Diamantis Palaiologos, who went by the nickname of Mantos, was born in 1948 and grew up in Palio Klima, Skopelos. During his studies in electronics in Athens, he also enrolled in the Dora Stratou Dance School. In 1973 he moved to Vancouver, Canada, where he studied mathematics in the Simon Fraser University.
During his studies there, with his wife Christina Palaiologou and other Greeks, they formed the ROMIOS Dance Group, which gave performances all over Canada, with very good reviews. His interest in dance turned professional, since they frequently danced in Greek restaurants, supplementing their student income.
After finishing his studies, he returned to Greece, to his island, where he taught in the High School and Lyceum of Glossa, as a math teacher. He served as school principle for several years, putting in a lot of hard work and care, to turn it into a model school The school and his students were his life. His professional enthusiasm did not end with the ring of the bell, since he was also a great mentor for his students, always there to hear their concerns and advise them about their future, even after their graduation.
He was one of the founding members of the Cultural Association, and was actively engaged in the organisation of the island's cultural events. He moreover was an enthusiastic and tireless teacher of folk dancing for 28 consecutive years, always offering the dance lessons free of charge. He created the dancing group of Glossa, which received nationwide distinctions. His entire life was filled with selflessness and concern for social issues, and with his characteristic passion, he always supported what he thought was best for his island and his village. During his term in the BoD of the cultural association and as a dance teacher he came against deeply rooted mindsets; nevertheless he was successful in culturally improving his village.

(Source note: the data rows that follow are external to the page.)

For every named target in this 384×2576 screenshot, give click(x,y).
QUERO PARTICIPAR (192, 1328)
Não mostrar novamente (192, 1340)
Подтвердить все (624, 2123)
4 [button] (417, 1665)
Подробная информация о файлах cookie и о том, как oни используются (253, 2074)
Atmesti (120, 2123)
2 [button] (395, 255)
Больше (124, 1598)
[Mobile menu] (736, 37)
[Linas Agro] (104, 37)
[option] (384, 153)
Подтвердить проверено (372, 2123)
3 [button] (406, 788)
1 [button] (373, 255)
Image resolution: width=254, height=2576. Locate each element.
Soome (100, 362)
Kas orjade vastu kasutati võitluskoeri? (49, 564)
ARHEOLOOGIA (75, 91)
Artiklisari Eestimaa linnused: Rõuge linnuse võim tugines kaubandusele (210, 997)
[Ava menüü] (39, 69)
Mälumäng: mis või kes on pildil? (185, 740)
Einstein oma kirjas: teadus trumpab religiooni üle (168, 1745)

Diamantis and Christina never stopped loving and researching the richness of Greek folk dancing, always enriching their knowledge with dance seminars, conferences of International Dance Teaching Organisations, etc. Many generations of Glossa residents came to love folk dancing through the eyes of Mantos and Christina, first learning to love rhythm and then dance. The family tradition continues today through their children Christos, Thodoris and Nafsika, who are carrying on the torch, with their love for folk dancing and their public contribution. In 2004, Nafsika Palaiologou, faithful to the family tradition took on the teaching of folk dancing to Primary School children, thus adding a new core to the dance group, and she continues to date with groups of adults and children. In March of 2010, Glossa, education, culture and dance, lost a worthy child, with a significant contribution in all these areas.

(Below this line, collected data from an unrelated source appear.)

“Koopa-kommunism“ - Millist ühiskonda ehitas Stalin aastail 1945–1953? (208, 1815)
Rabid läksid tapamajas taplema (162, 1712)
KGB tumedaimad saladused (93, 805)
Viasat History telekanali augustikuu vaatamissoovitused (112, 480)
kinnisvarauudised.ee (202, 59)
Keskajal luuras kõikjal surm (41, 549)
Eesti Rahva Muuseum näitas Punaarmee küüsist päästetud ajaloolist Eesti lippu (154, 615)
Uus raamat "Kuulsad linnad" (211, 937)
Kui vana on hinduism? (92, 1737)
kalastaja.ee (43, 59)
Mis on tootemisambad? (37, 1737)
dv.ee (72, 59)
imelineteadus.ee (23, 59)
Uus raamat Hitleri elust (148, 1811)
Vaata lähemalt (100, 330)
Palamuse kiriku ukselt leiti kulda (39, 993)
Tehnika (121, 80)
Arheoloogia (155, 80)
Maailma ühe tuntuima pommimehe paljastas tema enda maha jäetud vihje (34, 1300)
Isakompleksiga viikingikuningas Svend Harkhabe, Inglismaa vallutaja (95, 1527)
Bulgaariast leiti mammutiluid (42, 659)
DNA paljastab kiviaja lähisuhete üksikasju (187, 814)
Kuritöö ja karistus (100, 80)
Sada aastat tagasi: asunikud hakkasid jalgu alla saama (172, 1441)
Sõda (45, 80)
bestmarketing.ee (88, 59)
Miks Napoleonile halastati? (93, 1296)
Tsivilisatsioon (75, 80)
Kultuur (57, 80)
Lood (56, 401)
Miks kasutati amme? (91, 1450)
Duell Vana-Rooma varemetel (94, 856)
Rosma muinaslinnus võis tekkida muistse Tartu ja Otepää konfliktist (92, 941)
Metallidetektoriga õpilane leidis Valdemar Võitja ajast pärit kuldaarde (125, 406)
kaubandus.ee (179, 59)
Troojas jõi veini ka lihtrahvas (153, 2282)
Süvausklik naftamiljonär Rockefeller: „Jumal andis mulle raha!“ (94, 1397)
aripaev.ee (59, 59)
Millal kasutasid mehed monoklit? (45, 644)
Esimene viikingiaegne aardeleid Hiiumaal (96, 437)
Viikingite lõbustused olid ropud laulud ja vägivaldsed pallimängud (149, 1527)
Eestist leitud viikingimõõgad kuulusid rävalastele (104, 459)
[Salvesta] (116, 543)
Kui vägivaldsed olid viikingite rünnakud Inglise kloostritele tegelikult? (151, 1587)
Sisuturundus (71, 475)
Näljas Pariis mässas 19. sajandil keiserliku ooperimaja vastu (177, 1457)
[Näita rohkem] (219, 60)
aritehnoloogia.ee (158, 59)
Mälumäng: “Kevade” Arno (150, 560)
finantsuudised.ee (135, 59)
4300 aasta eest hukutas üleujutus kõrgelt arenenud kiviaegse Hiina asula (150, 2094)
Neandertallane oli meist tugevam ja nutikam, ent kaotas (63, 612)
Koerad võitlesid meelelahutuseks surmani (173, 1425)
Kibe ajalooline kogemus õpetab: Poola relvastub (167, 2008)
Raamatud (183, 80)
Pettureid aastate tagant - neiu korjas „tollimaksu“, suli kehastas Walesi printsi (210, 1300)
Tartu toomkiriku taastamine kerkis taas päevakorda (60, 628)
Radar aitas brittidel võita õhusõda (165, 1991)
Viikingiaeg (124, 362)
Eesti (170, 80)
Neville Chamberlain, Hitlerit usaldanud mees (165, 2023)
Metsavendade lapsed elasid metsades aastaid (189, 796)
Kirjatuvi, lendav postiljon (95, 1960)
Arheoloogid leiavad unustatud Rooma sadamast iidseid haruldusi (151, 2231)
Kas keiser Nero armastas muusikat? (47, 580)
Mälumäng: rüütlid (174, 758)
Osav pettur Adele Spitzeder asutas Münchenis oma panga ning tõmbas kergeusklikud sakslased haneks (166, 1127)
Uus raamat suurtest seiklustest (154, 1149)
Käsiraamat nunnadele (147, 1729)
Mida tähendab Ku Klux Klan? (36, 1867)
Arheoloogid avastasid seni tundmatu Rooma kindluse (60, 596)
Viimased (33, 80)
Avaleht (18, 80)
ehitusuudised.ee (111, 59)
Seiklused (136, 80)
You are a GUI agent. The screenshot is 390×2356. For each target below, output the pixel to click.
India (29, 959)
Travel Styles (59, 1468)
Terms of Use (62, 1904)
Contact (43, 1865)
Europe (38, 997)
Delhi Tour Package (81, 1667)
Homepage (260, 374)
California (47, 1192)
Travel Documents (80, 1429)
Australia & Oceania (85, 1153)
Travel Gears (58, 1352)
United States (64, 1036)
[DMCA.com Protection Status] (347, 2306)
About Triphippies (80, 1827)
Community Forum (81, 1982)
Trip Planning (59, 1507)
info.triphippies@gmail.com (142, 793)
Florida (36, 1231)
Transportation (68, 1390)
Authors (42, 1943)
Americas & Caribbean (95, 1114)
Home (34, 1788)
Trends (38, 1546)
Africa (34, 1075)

An excerpt from the funeral speech of his old students, as his colleague and friend, Giannis Alevizos, recorded it at
"Dear sir, we, your students, through these words, are expressing our sorrow and our pain for your great loss. Thinking back of our childhood, what springs first to memory is your image. You taught us our first dance steps. But who will we dance the Tamzara with now, who will we admire in Zorba and Evdokia? We are certain that today the angels are waiting to dance with you. What to remember first from your classroom? Your jokes in class? Your efforts to transmit your valuable knowledge? Your concern for the development of the village and our school? Your persistence on broadening our horizons? Mostly, what we will keep in our memory and our heart, that no matter how long it had been since we sat in the classroom, and no matter how far from home we found ourselves, you were always sincerely interested in our progress, and you were always there for us in our personal problems, like a second father. With your advice, your experience, and your encouragement, you were a teacher in life for all of us. FAREWELL TEACHER!!!"